I will pay you for your time, let you sit in the “good” chair and even, perhaps, make you a casserole. ‘Cause that’s the neighborly thing to do and I really, really don’t want to put this out there on Craigslist and have the Unabomber show up at my front door with his “Wordpress for Dummies” book tucked in to his camouflage jacket. I already have that book.
There are three qualifications for this plum assignment:
1. If you’re under the age of 18 and I hire you, you must agree not to make me feel old or stupid.
2. You must really know your way around Wordpress.com ‘cause I will smell it if you cram the night before and try to fake your way through it. If you do that I might still make you a casserole, but you should eat it with great caution.
3. You must be familiar with FTP and hosting, preferably Midphase or something comparable. Apparently they stopped picking up the phone the day they ran my credit card through as they’re way too busy playing with their Star Wars action figures to talk to me.
If you’re reading this and thinking OH, MY LIFE IS NOW COMPLETE call me or email me at:
Lori Jackson
(blah) blah-blahblahblahblah
LoriJackson@blahblah.com
And remember, an opportunity like this only comes around once in a lifetime.
***
I sent this one out right after I moved in to the neighborhood in 2007.

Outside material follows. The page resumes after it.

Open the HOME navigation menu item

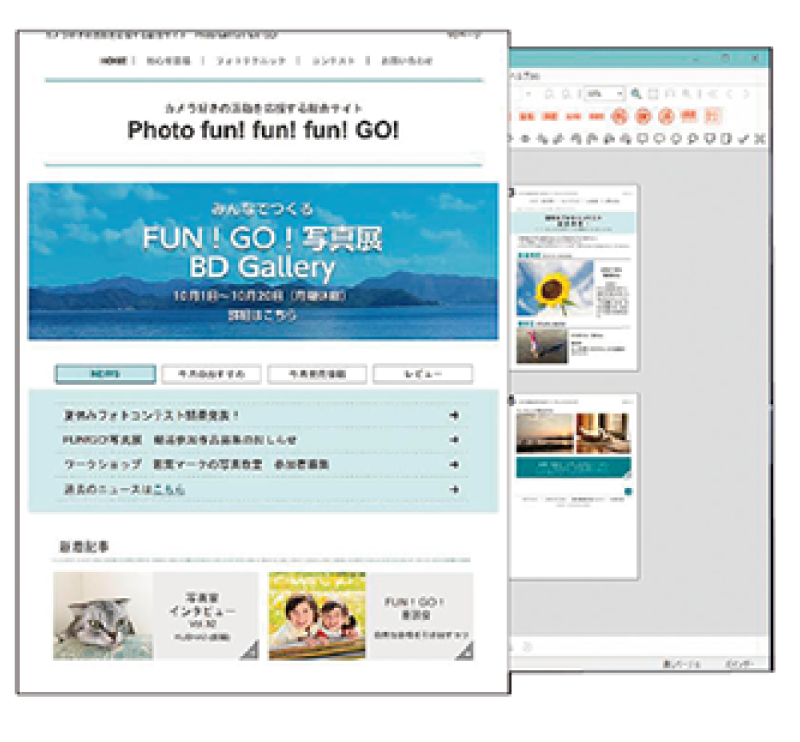click(114, 61)
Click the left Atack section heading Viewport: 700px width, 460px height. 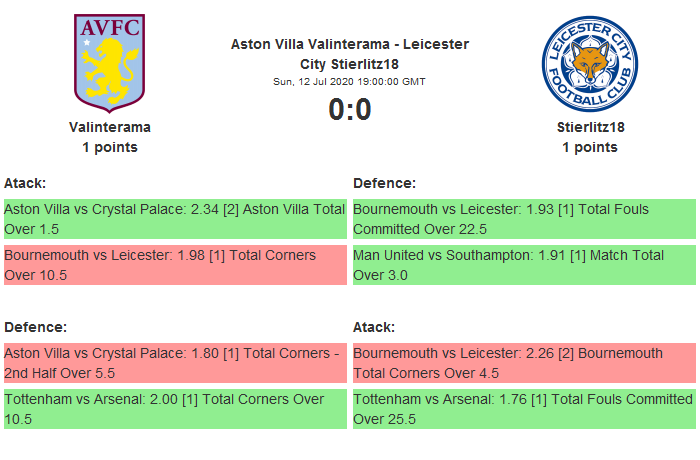coord(25,183)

Today I filed a report with the Sheriff’s office regarding a suspicious vehicle in the neighborhood and wanted to alert the community.

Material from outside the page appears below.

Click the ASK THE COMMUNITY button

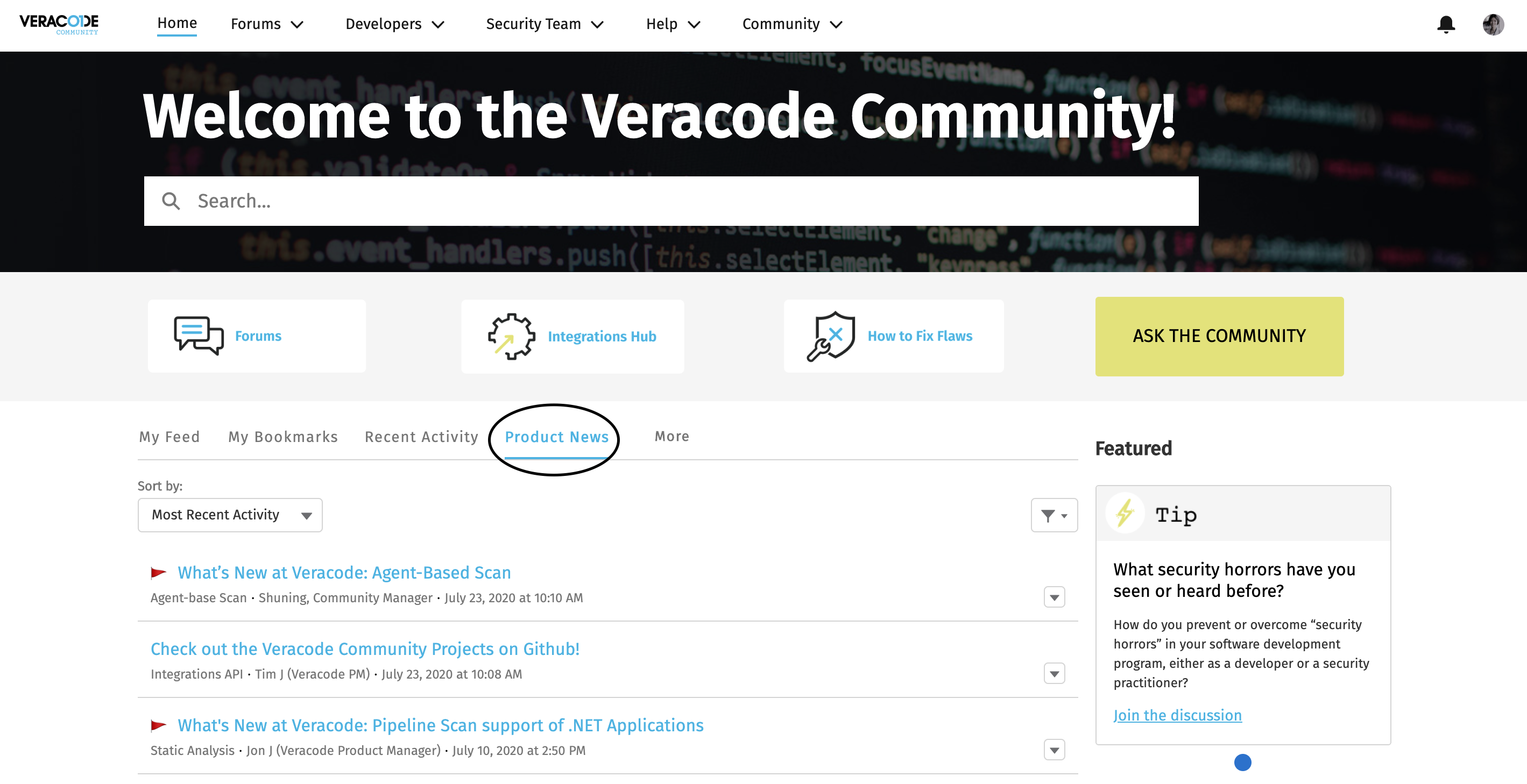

A while back I noticed a silver/gray Honda (possibly Civic or Accord) driving slowly up and down the Parkway and around the pool area in the afternoon (around bus drop-off time). I stayed outside and watched him sit in front of the Upchurch’s house, slowly cruise the Parkway, disappear in to a cul-de-sac for a while and then park in the pool area. The driver looked to be a middle-aged white man. It looks like he stayed in the neighborhood at least 45 minutes that afternoon.
I mentioned this to my 6th grade daughter and she immediately knew which vehicle I was referring to as she had also seen him around the neighborhood on different occasions.
I hadn’t seen him in a while but last night another neighbor mentioned that she had encountered the same vehicle early one morning (6:15am) in January and she wrote down the vehicle’s tag number.
I gave all this information to the Sheriff’s office this morning and they will increase the patrols while the gates are open and keep an eye out, specifically, for this vehicle.
If this gray/blue Honda Civic happens to belong to your harmless Uncle Elmer and I’ve now called down the wrath of the Sheriff’s office on him while he’s out admiring the weeds in my yard, my apologies.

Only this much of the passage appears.